In the entries below, begin at the line with "Switch to dark mode moon icon" and stop after the line with "Task: Open the a.py breadcrumb file dropdown"; output those lines exactly and omit the pictures.

- Records -
=-=-=

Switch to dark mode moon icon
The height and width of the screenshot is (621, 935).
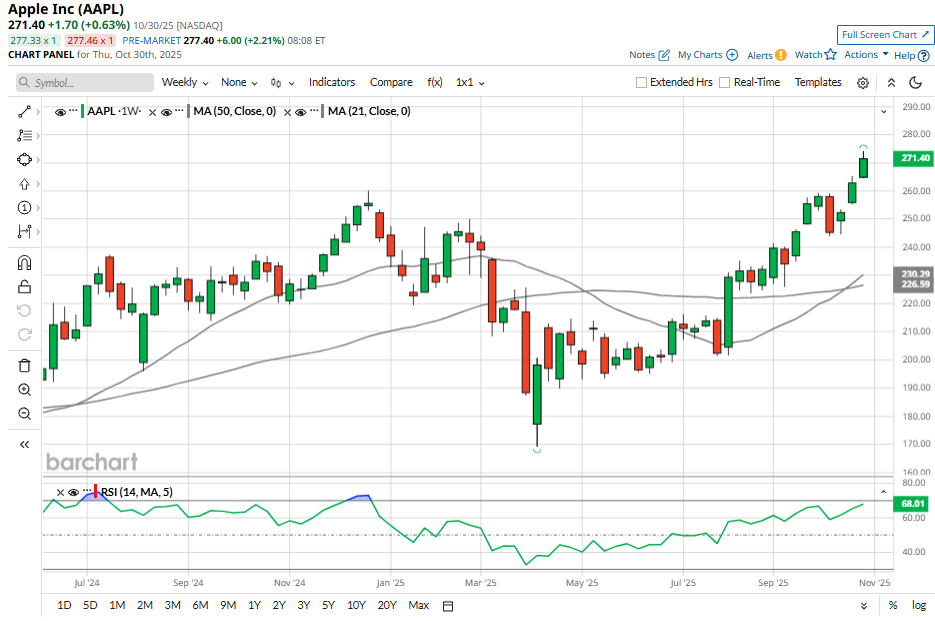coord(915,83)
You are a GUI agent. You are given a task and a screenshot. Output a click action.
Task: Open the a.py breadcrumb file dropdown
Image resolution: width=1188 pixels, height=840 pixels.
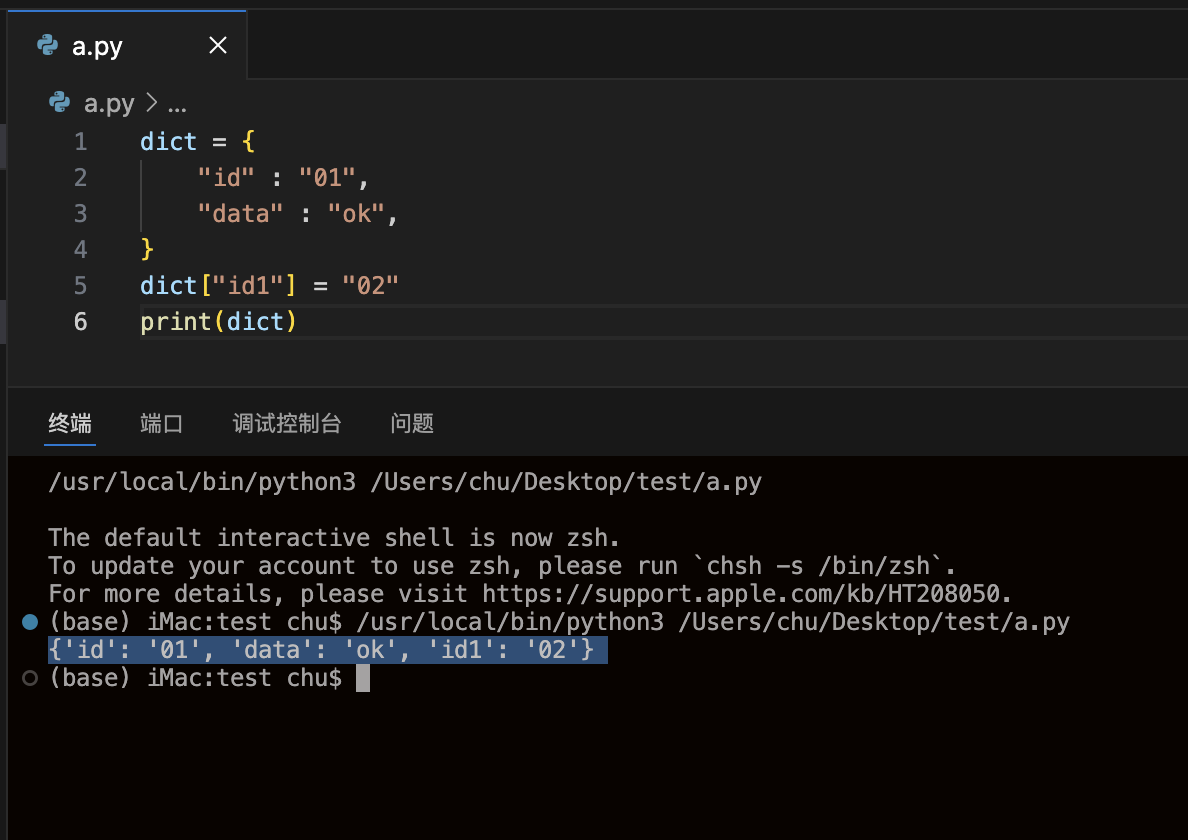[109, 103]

=-=-=

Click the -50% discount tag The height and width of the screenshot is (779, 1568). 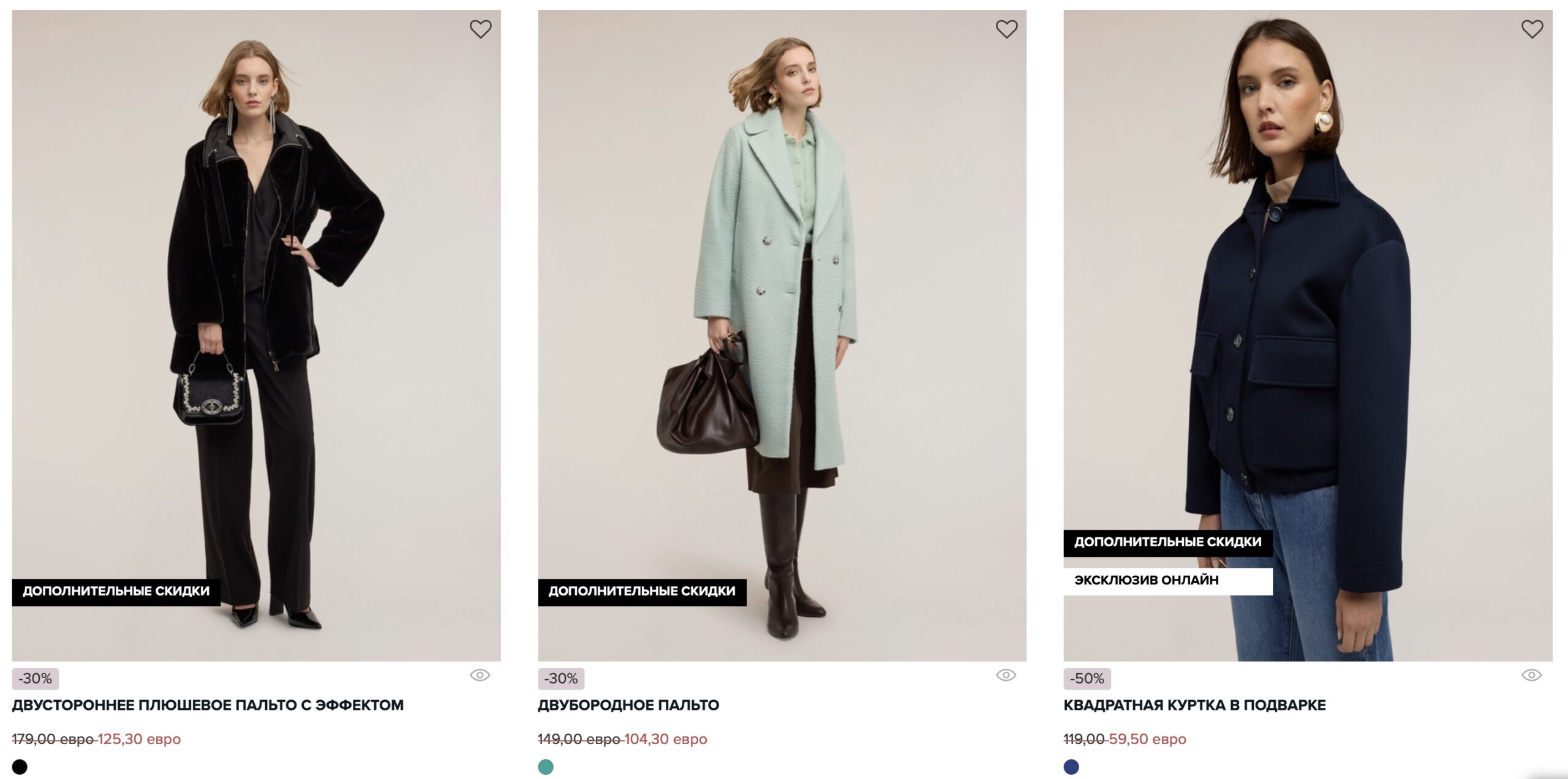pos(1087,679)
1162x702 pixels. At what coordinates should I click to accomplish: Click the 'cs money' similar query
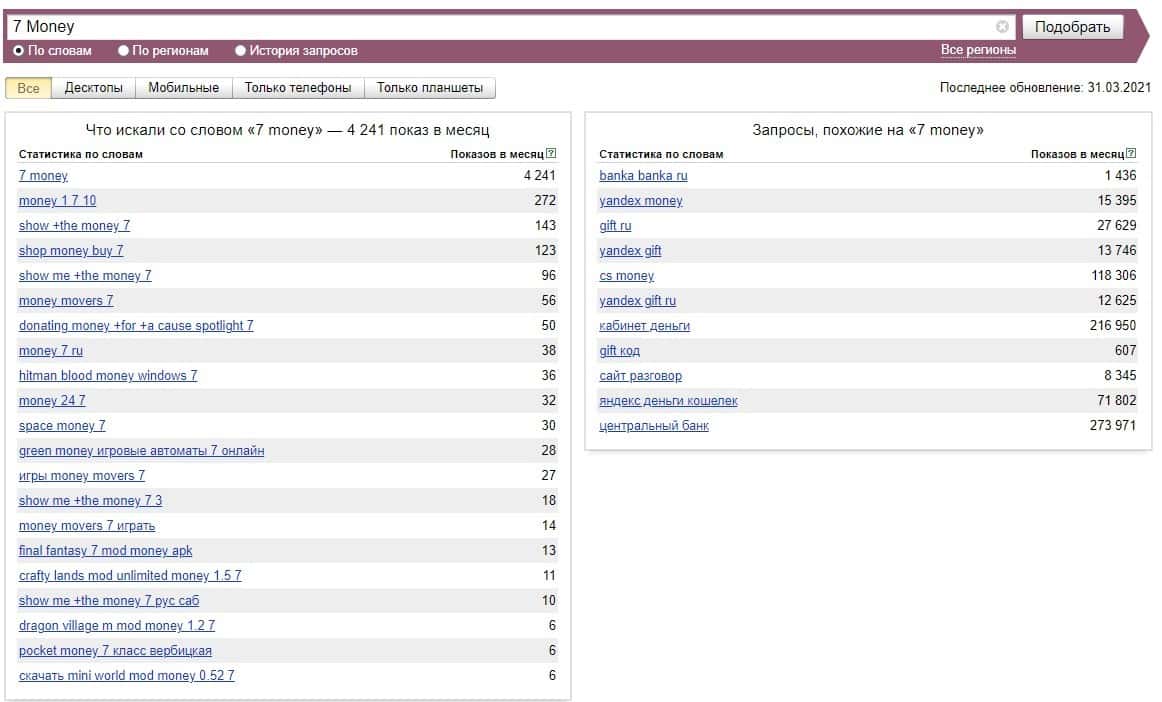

=-=-=

- Problem solution -
Switch to dark mode moon icon
The height and width of the screenshot is (621, 935).
coord(915,83)
You are a GUI agent. You are given a task and a screenshot. Output a click action.
Task: Open the a.py breadcrumb file dropdown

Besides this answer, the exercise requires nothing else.